No wonder almost nobody noticed Mike Christensen, a
hat-rack-thin senior for Declo High, as he took the inbounds
pass, dribbled to just past the free throw line and heaved a
75-foot rosary off his chest, trying to save a 25-0 season, his
high school dreams and the hopes of his town of 300. "Without
our high school sports," says Jay Fox, who runs Declo's only
grocery store-gas station-deli, "we don't have much."
Seemed like that basketball would never come down. "It was just
like in the movies," says Mike. "Everything seemed to go totally
quiet, and the ball just kind of hung in slow motion."
If anybody was going to make a shot straight out of Hoosiers, it
would be Mike. He's one of those kids who can sit in the
backseat of a 1976 GTO going 35 mph and bank a crumpled Doritos
bag off a 7-Eleven and into a trash can. A bow hunter, he has
taken deer at 75 yards. In practice he made 75-foot bombs now
and again, though his coach, Loyd Garey, always made him stop.
"You're not going to get that shot in the game," Garey said. One
night at a Declo girls' game, Mike bought a one-dollar raffle
ticket and won a chance at making a half-court shot for charity.
Count it!
Now the crowd at the Idaho Center loosed the kind of gasp you
hear when a Wallenda falls. Now there was this indoor thunder,
and Mike's dad, Val, is crying, and Rich's dad, George, is
crying, and Rich is crying, and Mike is somewhere in the middle
of a scrum of arms and shoes and size-12 grins, and the little
scoreboard reads DECLO 72, KIMBERLY 71, 0:00. Didja hear? Some
kid just banked in a 75-footer to take state!
Sports today isn't easy. We suffer the agents and contracts and
lawsuits because we know that at its center sports is
heartachingly real. It doesn't come from Disney or Nike or
somebody's convoluted scheme to gift wrap a school record.

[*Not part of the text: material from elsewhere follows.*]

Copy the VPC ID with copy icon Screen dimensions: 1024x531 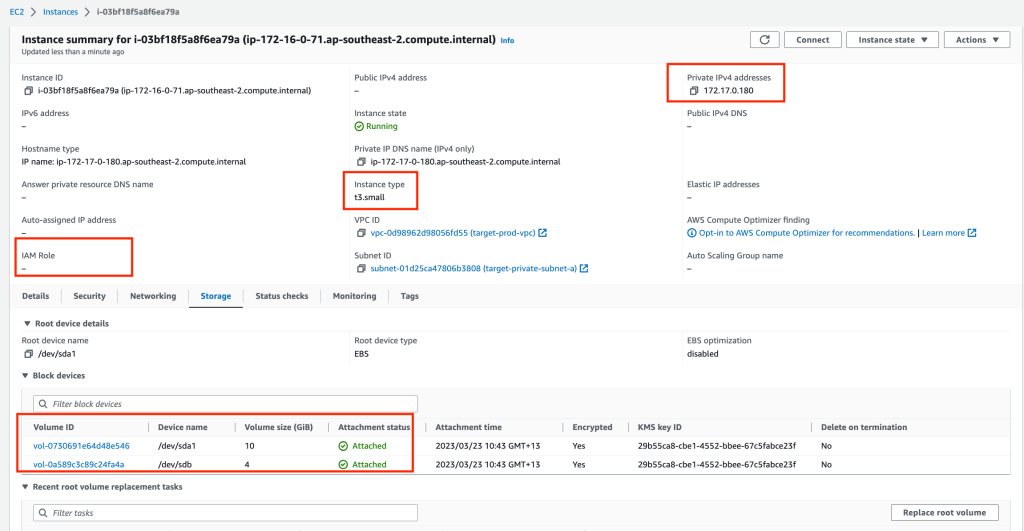[x=361, y=233]
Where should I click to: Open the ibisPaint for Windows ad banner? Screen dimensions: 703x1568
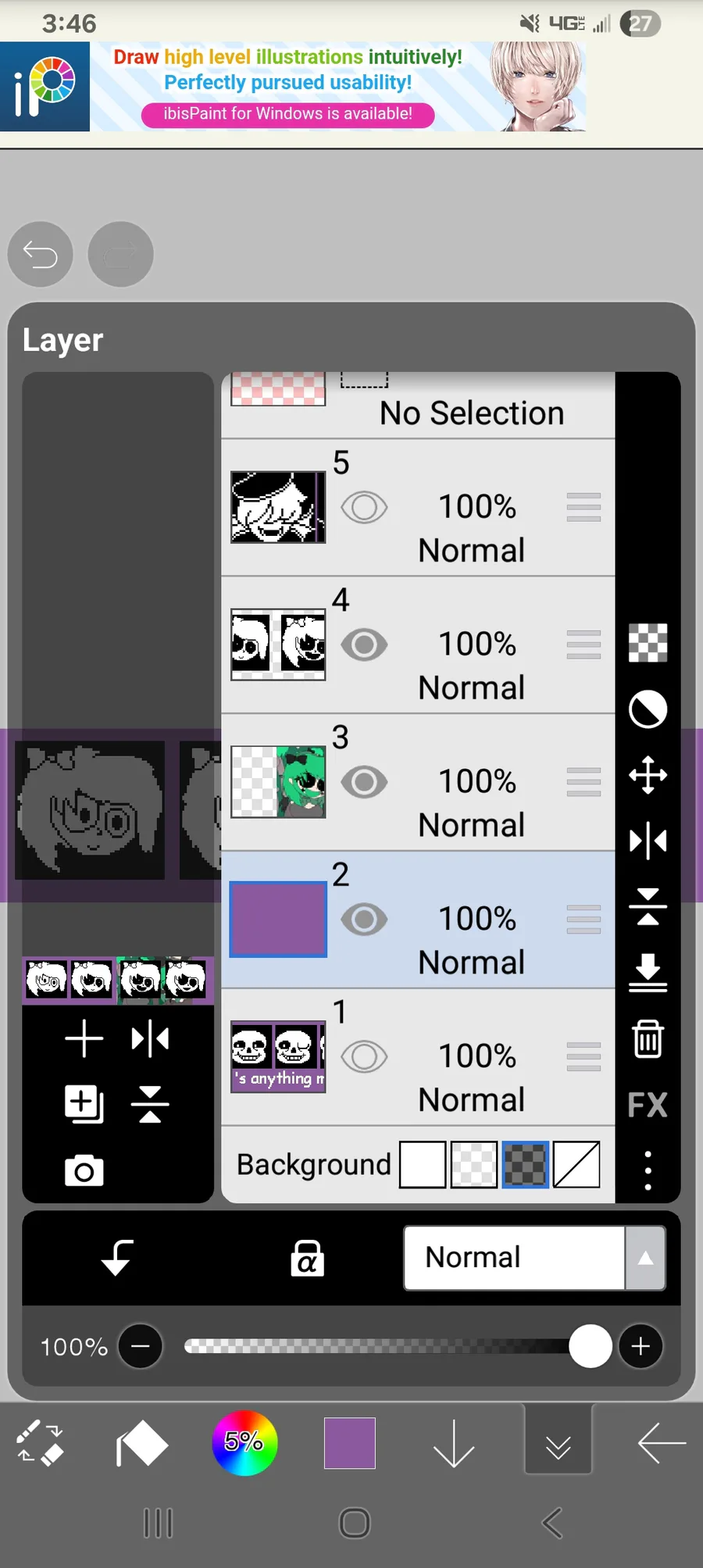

Sometimes there's utter joy, and sometimes there's utter sorrow.
Sometimes it stays for only 2.9 seconds, and sometimes it stays
for a lifetime. "I never felt anything like that in my life,"
says Kimberly guard Scott Plew. "To feel the highest high you've
ever felt and then, in the next second, the lowest low, it was
horrible. But I'm still glad I was a part of it."
What happened next was more amazing still. Nobody beat chests or
pointed fingers or commissioned a new tattoo. No parents
screamed at scorers or coaches or kids. The Kimberly players
just stepped up straight and tall and took their runner-up
trophy and medals and their ache as Declo became, officially,
the state champ on a shot too big to dream.
Back home Mike and his teammates got to ride through town on the
fire truck, and girls Mike hardly knows gave him hugs. The
school threw a big assembly to celebrate its first boys'
basketball title and asked Mike to try the shot again. Sure
enough, he made it on the second try. Fox taped every newspaper
clipping he could find by the cash register, where they'll
probably hang for what, 50 years? "Tell you what," he says.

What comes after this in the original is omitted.